12/08/2016
Acordo para ser demitido é legal?
Não é raro, principalmente em época de crise, empregado e empregador entrarem em acordo para colocar fim ao contrato de trabalho, deixando o empregado de receber algumas verbas rescisórias. Entretanto, será que o acordo para ser demitido é juridicamente viável?
Por vezes, o empregado não quer mais trabalhar para a empresa que lhe emprega e não quer pedir demissão, pois deseja receber, ao menos, o seguro-desemprego. Então, para evitar ter de pedir demissão e abrir mão deste último direito citado, duas coisas passam pela cabeça do funcionário: deixar de prestar os seus serviços com qualidade para que o patrão lhe dispense ou fazer um acordo com o seu empregador.

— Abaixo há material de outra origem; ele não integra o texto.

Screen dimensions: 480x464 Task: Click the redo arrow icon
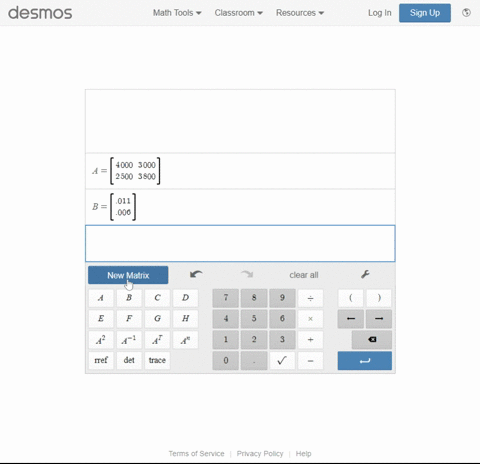click(247, 274)
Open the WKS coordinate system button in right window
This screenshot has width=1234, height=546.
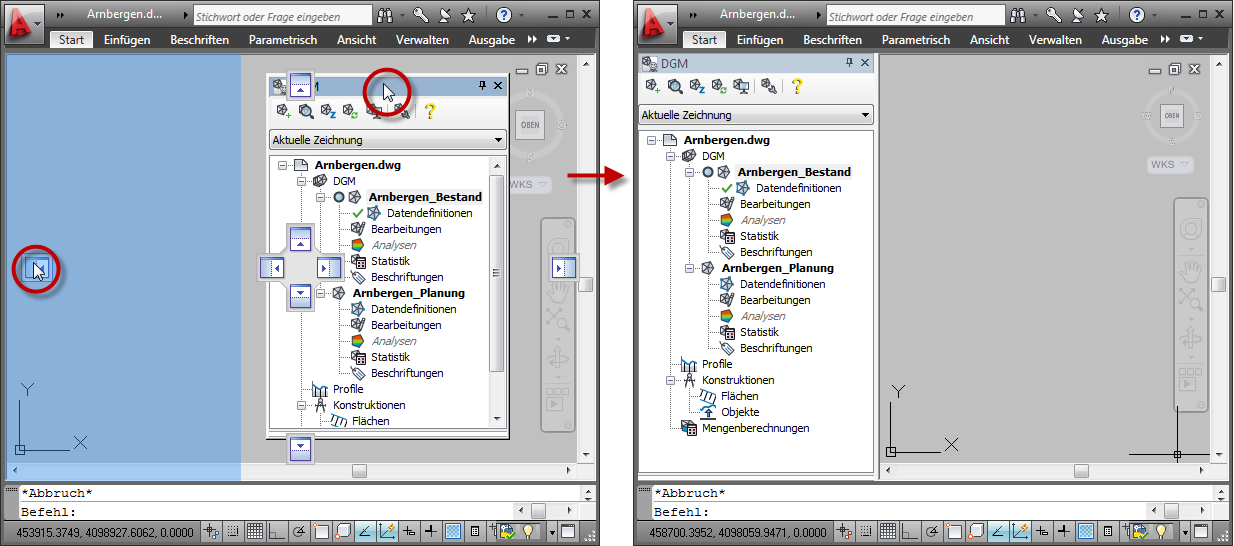(1169, 164)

A primeira saída não é muito inteligente, pois se o empregado prestar os seus serviços com desleixo, não cumprir metas mínimas e atingíveis, faltar demais ao trabalho, poderá ser dispensado por justa causa por desídia.

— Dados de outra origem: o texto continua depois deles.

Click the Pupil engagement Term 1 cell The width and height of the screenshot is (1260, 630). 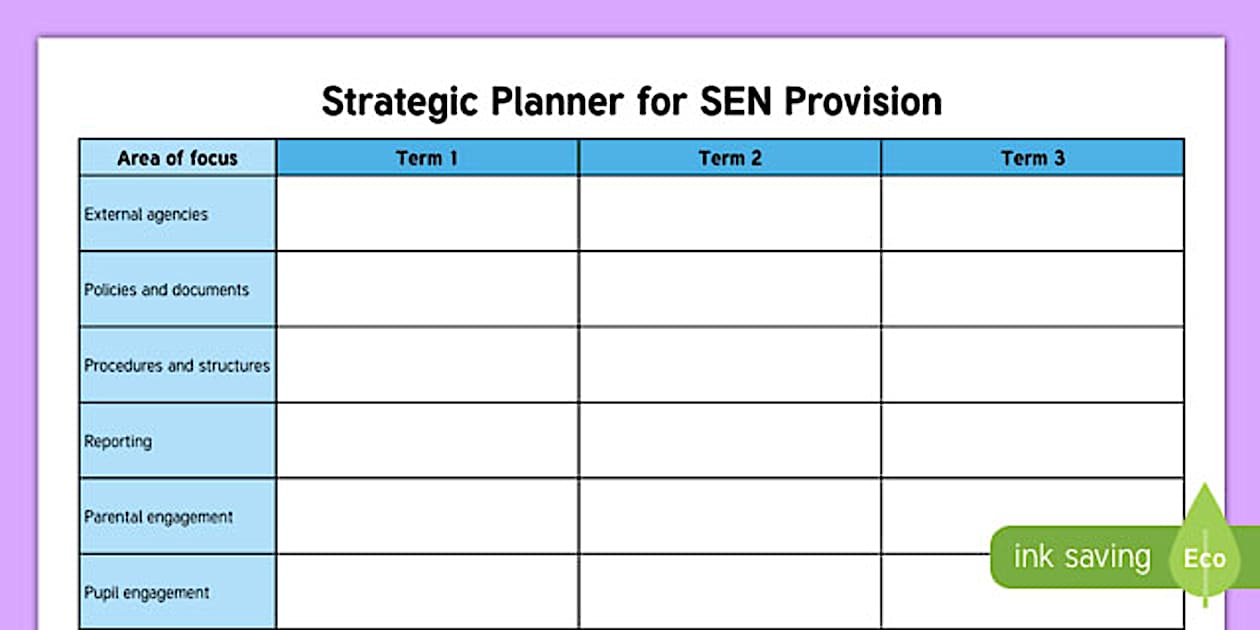[427, 592]
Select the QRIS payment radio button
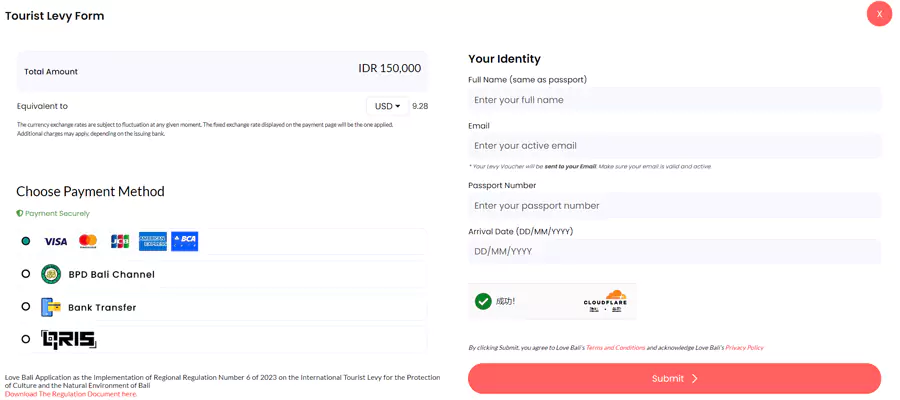Screen dimensions: 900x400 point(25,339)
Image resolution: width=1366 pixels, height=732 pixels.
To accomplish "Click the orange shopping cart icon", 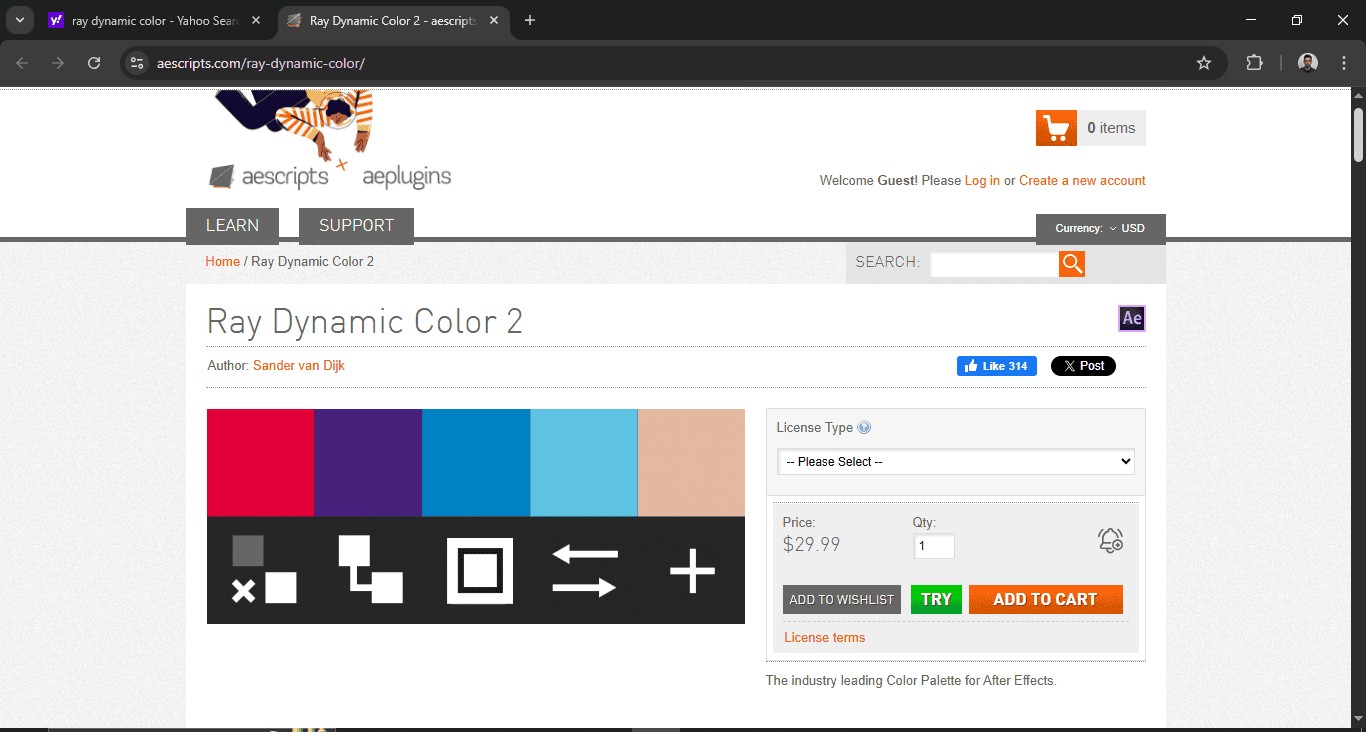I will (1056, 128).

Já a segunda, fazer acordo para ser demitido, além de não ser inteligente é ilegal, pois se caracteriza como fraude à legislação trabalhista. Normalmente, este acordo funciona da seguinte maneira: o empregado dispensa o trabalhador e este devolve a multa de 40% sobre o FGTS que lhe é devida quando dispensado sem justa causa.
Assim, o empregador diminui as suas despesas com as verbas rescisórias e o empregado passa a receber o seguro-desemprego. Tal situação é uma fraude trabalhista, pois não está prevista em lei a sua existência e bate de frente com os direitos assegurados pela Consolidação das Leis do Trabalho (CLT).

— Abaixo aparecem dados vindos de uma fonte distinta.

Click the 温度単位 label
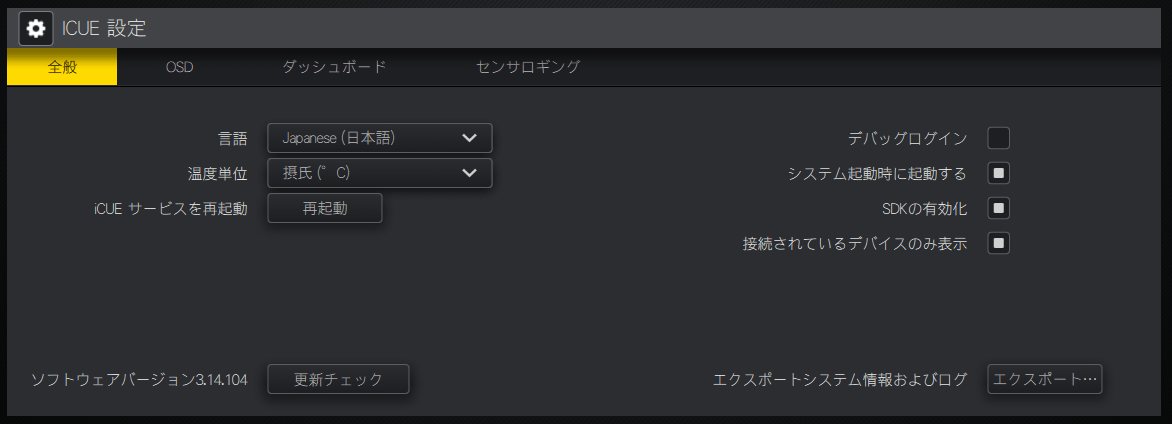 click(217, 173)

Como se não bastasse, há entendimentos no sentido de que o acordo para ser demitido pode ser tipificado como crime de estelionato (art. 171 do Código Penal), podendo o empregado e os responsáveis legais da empresa sofrer pena de prisão de um a cinco anos e multa.
Por todo o exposto, não recomendamos a prática do famoso acordo para ser demitido, pois, além de ser ilegal, pode ser tipificado como crime de estelionato.